How to Make It in America is billed as a comedy, but other than the occasional funny moments, it's really not. It's the story of two guys trying to win in a cutthroat market that can be exceedingly cruel to those with no money. TV has always loved hustlers, whether it was Ralph Kramden with his get-rich-quick schemes, Max Klinger and his horse-trading or Turtle from Entourage scamming his way through Hollywood.
Fittingly, first-time writer Ian Edelman has collaborated with Emmy-nominated scriptwriter Rob Weiss and other Entourage talent, and the dynamic of the NYC friends feels familiar to the East Coast crew.
— Marc D. Allan
Teen suspension of reality
Through Feb. 28
Orlando Repertory Theatre
1001 E. Princeton St.
The Giver's protagonist is a 12-year-old boy named Jonas, whose task is to become the repository of cultural memory for his futuristic "Community" of enforced sameness and limited ability to love. And yet Jonas has been chosen for this task precisely because his natural curiosity and courage has distinguished him from his fellows — which throws the supposed notion of required conformity into disarray.

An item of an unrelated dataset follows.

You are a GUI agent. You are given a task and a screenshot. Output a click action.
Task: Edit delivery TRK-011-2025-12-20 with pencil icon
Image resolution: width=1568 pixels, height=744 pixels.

Add to this conundrum the fact that, to all appearances, Jonas' stage family appears completely loving and supportive. In addition, we are told, for instance, that there are no hills left because land was needed to grow food, yet the sun is gone; and that even though there is no memory of warfare, when Jonas tries to escape, he is hunted down by planes and guns.
Since seeing the production, I have read portions of Lois Lowry's 1994 Newbery Medal—winning novel, The Giver, which has sold more than five million copies and become a staple of middle-school English classes. Here is the kernel of my critique: Lowry's novel itself lacks a coherent inner logic; what she states as reality is belied by what she reveals to us, and playwright Eric Coble has not been able to successfully solve many of the counterintuitive through lines. Compounding the dissonance is director Gary Cadwallader's discordant staging. For example, during scene transitions all the characters walk in straight lines in order to show compliance, yet within scenes they display no such characteristics.
For admirers of Lowry's novel, the Orlando Rep production will likely translate as coherent and agreeable. My only true enjoyment came from young Mark Koenig's admirable portrayal of Jonas. His forthright and non-fussy performance is The Giver's highlight and, to me, the only thing that made any sense.